Tobermorey Station is a pastoral lease that operates as a cattle station in the Alice Springs region of the Northern Territory. Tobermorey is on the western edge of Punthamara territory

==Location==
The property is situated approximately 143 km east of Alpurrurulam in the Northern Territory and 233 km west of Mount Isa in Queensland. The property is bounded to the north by Manners Creek Station, to the west by Marqua Station, to the west and south by Atnetye Aboriginal Land Trust and to the east by the Queensland border. Several watercourses flow through the property including Field River, Manners Creek and Marqua Creek. The Plenty Highway passes through the northern end of the station near to the homestead.

==Description==
Capable of carrying approximately 15,000 head of cattle, Tobermorey occupies an area of 5994 km2; it is approximately 180 km in length and 40 km wide. The southern portion of Tobermorey is red soil with areas of sandhills, lightly timbered and supporting areas of buffel grass around the watercourses. The northern section is open plain country timbered with Mulga and gidyea and covered with Mitchell grass and other herbage.

==Facilities==
The Tobermorey Station Roadhouse & Caravan Park is a unique tourist facility located adjacent to the property buildings. The Roadhouse sells both unleaded and diesel petroleum and has a store stocked with a small variety of small goods, food & snacks, souvenirs, tyre repairs. The caravan park provides unpowered campsites, cabin and room accommodation, camp kitchen, playground and a licensed bar for motorists heading west along Plenty Highway towards the Stuart Highway, and those heading east into Queensland via the Donohue Highway. The Roadhouse and Caravan Park close for the summer wet season annually from December through to March

==History==
Cattle belonging to Robert Anderson have been grazing on the lands since 1910. Anderson, who was previously a shopkeeper at Urandangie, moved to the area in 1913 to establish Tobermorey.

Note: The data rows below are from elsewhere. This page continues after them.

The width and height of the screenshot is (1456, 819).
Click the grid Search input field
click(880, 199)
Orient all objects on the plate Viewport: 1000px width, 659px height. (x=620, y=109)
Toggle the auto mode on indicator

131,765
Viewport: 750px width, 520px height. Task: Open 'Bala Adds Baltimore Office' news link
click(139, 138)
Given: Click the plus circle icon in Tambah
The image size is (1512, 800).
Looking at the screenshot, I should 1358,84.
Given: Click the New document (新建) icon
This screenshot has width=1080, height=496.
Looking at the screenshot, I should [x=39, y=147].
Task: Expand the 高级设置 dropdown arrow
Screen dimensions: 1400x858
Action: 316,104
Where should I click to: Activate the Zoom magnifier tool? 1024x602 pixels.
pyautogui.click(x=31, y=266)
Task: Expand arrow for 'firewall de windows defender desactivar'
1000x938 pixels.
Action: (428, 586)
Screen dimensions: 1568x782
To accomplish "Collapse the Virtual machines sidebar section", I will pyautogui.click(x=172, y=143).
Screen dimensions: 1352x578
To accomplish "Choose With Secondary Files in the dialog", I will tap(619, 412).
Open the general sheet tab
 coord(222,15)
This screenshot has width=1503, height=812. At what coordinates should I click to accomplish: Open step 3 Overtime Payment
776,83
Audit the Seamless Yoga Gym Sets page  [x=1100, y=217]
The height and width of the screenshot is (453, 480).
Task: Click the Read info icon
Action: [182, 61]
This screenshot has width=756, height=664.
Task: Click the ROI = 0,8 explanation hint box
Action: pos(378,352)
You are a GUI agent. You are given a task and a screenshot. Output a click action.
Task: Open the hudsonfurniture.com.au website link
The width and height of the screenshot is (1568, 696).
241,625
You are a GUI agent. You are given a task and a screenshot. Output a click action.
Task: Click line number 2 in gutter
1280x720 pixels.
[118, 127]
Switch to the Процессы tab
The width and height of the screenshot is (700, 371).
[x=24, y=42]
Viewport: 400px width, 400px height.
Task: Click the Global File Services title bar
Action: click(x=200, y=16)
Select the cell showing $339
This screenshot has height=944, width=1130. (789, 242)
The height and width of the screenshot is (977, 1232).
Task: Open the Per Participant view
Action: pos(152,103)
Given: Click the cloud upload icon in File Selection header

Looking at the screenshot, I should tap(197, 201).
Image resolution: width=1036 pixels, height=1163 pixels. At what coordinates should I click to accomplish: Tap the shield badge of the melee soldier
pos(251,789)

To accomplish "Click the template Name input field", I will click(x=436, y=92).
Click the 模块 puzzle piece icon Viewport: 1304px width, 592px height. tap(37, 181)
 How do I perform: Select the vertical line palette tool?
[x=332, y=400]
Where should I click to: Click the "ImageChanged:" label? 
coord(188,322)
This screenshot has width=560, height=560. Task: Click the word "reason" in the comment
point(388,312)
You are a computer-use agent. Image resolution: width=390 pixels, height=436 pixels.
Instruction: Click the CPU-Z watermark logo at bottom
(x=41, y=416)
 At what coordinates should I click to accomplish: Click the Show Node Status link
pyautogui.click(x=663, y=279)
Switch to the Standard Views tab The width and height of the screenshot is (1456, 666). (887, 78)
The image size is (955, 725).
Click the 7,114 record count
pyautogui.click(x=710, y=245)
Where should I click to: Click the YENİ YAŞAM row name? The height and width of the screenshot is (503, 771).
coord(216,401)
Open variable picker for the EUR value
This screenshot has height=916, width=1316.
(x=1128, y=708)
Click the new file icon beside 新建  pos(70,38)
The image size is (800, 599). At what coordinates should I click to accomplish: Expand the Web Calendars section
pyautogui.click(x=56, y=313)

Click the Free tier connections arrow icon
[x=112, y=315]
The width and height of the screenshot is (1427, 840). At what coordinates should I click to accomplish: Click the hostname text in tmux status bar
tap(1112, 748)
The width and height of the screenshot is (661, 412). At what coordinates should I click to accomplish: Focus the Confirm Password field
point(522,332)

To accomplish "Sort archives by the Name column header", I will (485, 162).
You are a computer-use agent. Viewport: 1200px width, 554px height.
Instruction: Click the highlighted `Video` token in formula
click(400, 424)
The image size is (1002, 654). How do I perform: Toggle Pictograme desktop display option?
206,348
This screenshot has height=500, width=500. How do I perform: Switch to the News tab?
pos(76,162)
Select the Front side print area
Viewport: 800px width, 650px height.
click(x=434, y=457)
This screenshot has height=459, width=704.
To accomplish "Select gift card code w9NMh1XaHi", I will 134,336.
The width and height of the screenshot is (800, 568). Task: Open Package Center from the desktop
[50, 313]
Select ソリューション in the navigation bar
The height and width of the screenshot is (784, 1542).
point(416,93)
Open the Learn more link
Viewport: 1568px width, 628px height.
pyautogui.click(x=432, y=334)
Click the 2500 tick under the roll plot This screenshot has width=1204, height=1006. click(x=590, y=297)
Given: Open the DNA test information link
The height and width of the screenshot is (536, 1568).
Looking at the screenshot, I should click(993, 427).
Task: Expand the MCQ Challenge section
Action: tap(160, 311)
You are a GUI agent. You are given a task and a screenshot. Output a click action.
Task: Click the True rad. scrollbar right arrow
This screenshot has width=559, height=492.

Severe bushfires hit the area in 1952 and by 1954 the property was in the grip of drought, with the Andersons preparing to ship their breeding stock from the property. The Anderson family sold the property in the 1980s.

In 2009 the property was owned by Sterling Buntine, who had placed it up for auction; it was passed in at AUD11 million. By 2011 Tobermorey had been sold along with Linda Downs for AUD17.5 million. The current owners of the property are John and Margaret Speed.